26. Letter From Soviet General Secretary Brezhnev to President Nixon1
In addition to our recent exchange of letters on the Middle East2 I would like to express now some considerations on a wider range of questions in connection with your letter of July 183 and your conversation with our Ambassador in San Clemente.4
Development of events during the period of time since the meeting in Moscow confirms, in our view, that this meeting and its results favorably influence the relations between our two countries and also have broader international impact. It is of course important that well-started work on implementation of the agreements and arrangements achieved in Moscow should be continued further on.

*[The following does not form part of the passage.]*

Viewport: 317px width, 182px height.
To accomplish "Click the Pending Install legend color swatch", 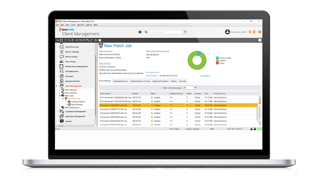I will click(x=217, y=57).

We have underway, as in the United States, the process of ratification of the Treaty on the Limitation of Anti-Ballistic Missile Systems and everything necessary is being done that this Treaty and the Interim Agreement on Certain Measures with Respect to the Limitation of Strategic Offensive Arms enter into force in the possible nearest time. It is necessary, however, that meanwhile no steps or statements are made which would cast a shadow on the big work done in achieving these agreements.
We are contemplating now the questions to be concentrated upon during the forthcoming second stage of negotiations on further limitation of strategic offensive arms. We will be prepared to exchange opinions with you on these questions—using for this purpose, in particular, Dr. Kissinger’s visit to Moscow in September—in order to give then appropriate instructions to our delegations at the negotiations.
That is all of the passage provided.